Он просто не может в это поверить, ему не могло так повезти, он совершенно не заслужил ее. Они обожают делиться друг с другом правдой о мире. Им всего девятнадцать, они понятия не имеют о том, что такое мир.
— Мы должны иметь детей, — взбираясь на него, говорит Пенелопа.
— Да?
— Не прямо сейчас, — уточняет она, ощущая его внутри себя. — А вообще. Потому что если этого не произойдет, то уродливые, глупые, враждебно настроенные люди и силы зла одержат победу.

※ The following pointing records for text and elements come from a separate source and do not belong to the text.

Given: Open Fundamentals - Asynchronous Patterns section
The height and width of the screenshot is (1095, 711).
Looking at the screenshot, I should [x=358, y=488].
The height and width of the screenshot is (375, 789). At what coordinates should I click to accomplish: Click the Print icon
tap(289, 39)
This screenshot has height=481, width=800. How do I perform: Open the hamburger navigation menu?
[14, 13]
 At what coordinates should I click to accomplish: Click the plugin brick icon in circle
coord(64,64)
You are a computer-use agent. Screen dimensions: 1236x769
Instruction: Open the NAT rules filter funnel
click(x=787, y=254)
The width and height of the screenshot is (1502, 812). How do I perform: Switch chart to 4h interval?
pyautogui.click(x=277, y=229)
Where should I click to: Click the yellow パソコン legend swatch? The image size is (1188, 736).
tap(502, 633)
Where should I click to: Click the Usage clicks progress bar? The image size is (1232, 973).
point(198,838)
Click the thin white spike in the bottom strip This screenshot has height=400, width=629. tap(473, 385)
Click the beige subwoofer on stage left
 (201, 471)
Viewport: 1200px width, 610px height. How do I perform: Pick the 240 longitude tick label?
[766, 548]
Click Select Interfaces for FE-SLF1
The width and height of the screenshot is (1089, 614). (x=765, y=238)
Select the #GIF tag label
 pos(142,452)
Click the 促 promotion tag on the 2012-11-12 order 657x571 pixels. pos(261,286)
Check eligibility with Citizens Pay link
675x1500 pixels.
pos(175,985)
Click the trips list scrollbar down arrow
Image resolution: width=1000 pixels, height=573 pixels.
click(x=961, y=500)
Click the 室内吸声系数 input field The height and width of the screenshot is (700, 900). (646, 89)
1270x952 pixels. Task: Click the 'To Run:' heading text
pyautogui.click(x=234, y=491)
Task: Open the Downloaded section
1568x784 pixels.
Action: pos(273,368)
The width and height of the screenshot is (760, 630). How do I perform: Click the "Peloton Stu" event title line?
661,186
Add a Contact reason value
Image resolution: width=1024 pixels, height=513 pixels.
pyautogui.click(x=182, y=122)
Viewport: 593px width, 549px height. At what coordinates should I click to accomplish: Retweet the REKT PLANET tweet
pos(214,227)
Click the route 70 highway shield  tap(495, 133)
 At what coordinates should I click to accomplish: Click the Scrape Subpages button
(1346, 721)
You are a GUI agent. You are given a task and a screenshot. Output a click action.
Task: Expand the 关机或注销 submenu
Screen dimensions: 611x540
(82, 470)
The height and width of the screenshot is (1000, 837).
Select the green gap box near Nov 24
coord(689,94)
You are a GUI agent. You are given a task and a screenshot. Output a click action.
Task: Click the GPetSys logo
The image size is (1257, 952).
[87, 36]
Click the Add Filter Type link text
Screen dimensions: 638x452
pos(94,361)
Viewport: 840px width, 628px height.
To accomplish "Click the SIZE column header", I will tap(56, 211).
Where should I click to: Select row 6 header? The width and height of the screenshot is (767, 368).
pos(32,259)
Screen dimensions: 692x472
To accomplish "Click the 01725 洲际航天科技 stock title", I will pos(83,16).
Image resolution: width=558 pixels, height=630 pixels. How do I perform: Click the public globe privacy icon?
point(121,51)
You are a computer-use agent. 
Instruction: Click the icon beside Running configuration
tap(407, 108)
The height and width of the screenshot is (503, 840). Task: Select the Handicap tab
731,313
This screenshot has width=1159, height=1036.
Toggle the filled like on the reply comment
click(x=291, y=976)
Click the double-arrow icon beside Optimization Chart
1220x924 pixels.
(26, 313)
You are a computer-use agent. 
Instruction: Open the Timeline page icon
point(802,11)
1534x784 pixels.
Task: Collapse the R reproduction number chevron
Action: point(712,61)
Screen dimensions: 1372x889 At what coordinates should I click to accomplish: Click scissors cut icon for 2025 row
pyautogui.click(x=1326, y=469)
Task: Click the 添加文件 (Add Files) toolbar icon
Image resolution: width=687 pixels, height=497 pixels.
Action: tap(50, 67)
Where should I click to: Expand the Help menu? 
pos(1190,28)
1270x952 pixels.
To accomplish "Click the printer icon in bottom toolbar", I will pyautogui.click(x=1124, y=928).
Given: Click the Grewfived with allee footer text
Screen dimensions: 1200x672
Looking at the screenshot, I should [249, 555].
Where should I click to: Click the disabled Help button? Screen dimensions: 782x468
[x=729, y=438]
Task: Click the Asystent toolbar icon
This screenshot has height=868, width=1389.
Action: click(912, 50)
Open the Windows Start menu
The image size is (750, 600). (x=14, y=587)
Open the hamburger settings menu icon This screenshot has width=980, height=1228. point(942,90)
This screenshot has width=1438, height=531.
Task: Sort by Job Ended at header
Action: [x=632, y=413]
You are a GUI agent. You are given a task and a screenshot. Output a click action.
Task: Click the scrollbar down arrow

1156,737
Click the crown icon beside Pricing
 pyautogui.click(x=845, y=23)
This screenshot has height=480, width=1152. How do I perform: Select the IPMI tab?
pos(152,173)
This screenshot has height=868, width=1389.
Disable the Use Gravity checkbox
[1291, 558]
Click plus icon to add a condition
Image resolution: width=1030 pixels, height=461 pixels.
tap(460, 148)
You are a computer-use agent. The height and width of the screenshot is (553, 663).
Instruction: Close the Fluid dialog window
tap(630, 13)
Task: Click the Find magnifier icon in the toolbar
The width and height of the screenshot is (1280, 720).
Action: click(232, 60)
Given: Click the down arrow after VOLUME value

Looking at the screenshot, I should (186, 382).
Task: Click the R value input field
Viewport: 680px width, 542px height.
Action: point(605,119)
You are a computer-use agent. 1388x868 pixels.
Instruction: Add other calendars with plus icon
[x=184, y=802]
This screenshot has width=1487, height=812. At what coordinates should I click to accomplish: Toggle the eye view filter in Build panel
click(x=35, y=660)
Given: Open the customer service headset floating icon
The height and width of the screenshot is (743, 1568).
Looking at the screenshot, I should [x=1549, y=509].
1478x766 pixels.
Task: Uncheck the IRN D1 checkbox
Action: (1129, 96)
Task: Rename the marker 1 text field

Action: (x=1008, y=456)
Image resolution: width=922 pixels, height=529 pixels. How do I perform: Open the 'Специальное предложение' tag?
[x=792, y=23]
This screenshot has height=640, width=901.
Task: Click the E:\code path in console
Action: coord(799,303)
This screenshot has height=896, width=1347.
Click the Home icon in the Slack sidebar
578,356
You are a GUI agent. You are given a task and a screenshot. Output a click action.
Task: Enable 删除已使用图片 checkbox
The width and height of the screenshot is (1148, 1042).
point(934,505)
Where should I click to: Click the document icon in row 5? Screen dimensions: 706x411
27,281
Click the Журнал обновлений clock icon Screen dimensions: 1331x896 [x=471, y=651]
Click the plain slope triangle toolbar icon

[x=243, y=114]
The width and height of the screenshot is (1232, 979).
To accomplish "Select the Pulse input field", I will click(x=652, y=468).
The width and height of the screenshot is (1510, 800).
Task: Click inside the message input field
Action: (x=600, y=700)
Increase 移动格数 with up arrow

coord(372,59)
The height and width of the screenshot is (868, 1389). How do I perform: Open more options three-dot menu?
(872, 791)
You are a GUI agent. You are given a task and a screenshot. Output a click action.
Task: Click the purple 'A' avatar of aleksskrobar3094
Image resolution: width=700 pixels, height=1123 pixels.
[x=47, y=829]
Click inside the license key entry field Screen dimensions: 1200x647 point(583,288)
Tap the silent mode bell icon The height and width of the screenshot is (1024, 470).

Ганн находится в состоянии, близком к гипнозу: тело его в оцепенении, позднее утро оказывается жарким. Их окно — это слиток еще теплого золота. «Я этого не заслужил, — думает он, наблюдая за тем, как свет играет в ее волосах, и ощущая на себе тяжесть ее тела: она откидывается назад — потрясающая эротическая сдержанность. — За все это мне придется платить».
И он прав.
Итак... Боже мой, следи за временем-то! Я только лишь упомянул Пенелопу, поскольку это часть того, что привело Ганна в конечном итоге к лезвиям и ванне. Здесь у вас всегда так — или, по крайней мере, мне так видится, — ужасающая рутина: сначала найди причину, а потом (что еще хуже) найди нужные слова. Все это занимает неизмеримо огромное количество времени. Если бы когда-нибудь Ганн прекратил болтать, возможно, он начал бы жить. Эта мысль даже ему пришла в голову, и, когда это случилось, он, понятное дело, пошел и написал об этом.
Мой дорогой читатель, мы слишком отклонились от курса. В этом моя вина, я знаю. Боюсь, меня постоянно тянет к себе земное притяжение. Как вам известно, есть еще места, куда мне стоит отправиться, и есть еще кое-кто, кого мне стоит навестить.
♦
Та борьба не была честной. Вот это-то я и хочу показать в своей истории. Трент тоже поднимал много шуму по этому поводу. Но борьба эта вовсе не была честной. Если бы я не помог, Иисус наверняка не добрался бы до Голгофы. Но я сейчас не говорю о написанном, — предупреждение рогоносцу Иосифу о том, что Ирод взбешен, а в Египте в это время года стоит такая прекрасная погода, — я веду речь о том, чего вы отродясь не знали, о том, что произошло, когда младенец Иисус вырос. И если бы Старик проявил хоть немного порядочности, Он бы оставил нас один на один, и мы бы сошлись лицом к лицу, обнажив кулаки, «победителю достается все», и т. д., и т. п. Но я задаю риторический вопрос: знает ли Бог вообще, что такое справедливая борьба?
Давайте обратим взор к сцене искушения в пустыне.
Излишне говорить о том, что стояла неимоверная жара. Правда, ужасная жара. На бесплодном небе ни облачка, солнечный свет буквально взрывает песок. От накала загорались ящерицы, и все место от этого искрилось. Медленно вращались тени растений. Он был похож на бродягу, когда я подошел к нему: борода всклокочена, ногти вырваны, круги вокруг глаз, ячмени на них, щеки впали, губы треснули и покрылись волдырями. Да, пост в течение сорока дней и ночей не прошел бесследно. Когда я нашел его, он сидел, сгорбившись, у входа в пещеру, прижав колени к подбородку и обхватив костлявыми пальцами голени. Вход в пещеру, дарящий прохладу, был совершенно черным, а выжженная в округе земля — совершенно белой.